What this blog is for:

My blog is not to help survivors recover, it is to have the 10 million yearly stroke survivors light fires underneath their doctors, stroke hospitals and stroke researchers to get stroke solved. 100% recovery. The stroke medical world is completely failing at that goal, they don't even have it as a goal. Shortly after getting out of the hospital and getting NO information on the process or protocols of stroke rehabilitation and recovery I started searching on the internet and found that no other survivor received useful information. This is an attempt to cover all stroke rehabilitation information that should be readily available to survivors so they can talk with informed knowledge to their medical staff. It lays out what needs to be done to get stroke survivors closer to 100% recovery. It's quite disgusting that this information is not available from every stroke association and doctors group.

Monday, January 23, 2017

Hypertension Opens the Flood Gates to the Gut Microbiota

Should we get around this problem by a young gut bacteria transplant? Ask your doctor how they would do that. How young are we talking about? 1 month? 1 year? 5 years? 15 years?

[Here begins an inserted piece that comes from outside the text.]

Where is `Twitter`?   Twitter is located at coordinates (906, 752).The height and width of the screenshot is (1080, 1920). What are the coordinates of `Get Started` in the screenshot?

Restoring gut bacteria to youthful age linked to improved stroke recovery in mice

http://circres.ahajournals.org/content/120/2/249?etoc=
W. Robert Taylor, Kiyoko Takemiya

There continues to be a rapidly evolving interest in the role of the gut microbiome in cardiovascular disease. It has long been known that the gut microbiome has a fundamentally mutualistic, symbiotic relationship with the human host. However, from earlier observations using mice grown in germ-free environments to more recent advances in identifying unique metabolic products of the gut microbiome,1 the data have led to a compelling story linking cardiovascular disease to the trillions of prokaryotic organisms that live in the human gut.
Article, see p 312
In this issue of Circulation Research, Santisteban et al2 have provided provocative data demonstrating very definitively that, in 2 different animal models of hypertension, there is decreased expression of several tight junction proteins in the gut and a concomitant increase in intestinal permeability. Furthermore, their data show that in the spontaneously hypertensive rat model, the increase in permeability is a result of increased sympathetic nerve activity before the development of hypertension. They therefore conclude that there is a direct, causal link between the sympathetic nerve activity derived from the central nervous system and increased gut permeability (Figure). They further hypothesize that the changes in gut permeability result in hypertension and cause a shift in the types of bacteria that are present in the gut. Finally, they have shown that the changes in sympathetic activity resulting in increased gut permeability are also associated with an increase in inflammatory cells within the intestinal wall thus potentially bringing the contributions of the immune system to hypertension into this pathophysiological mechanism.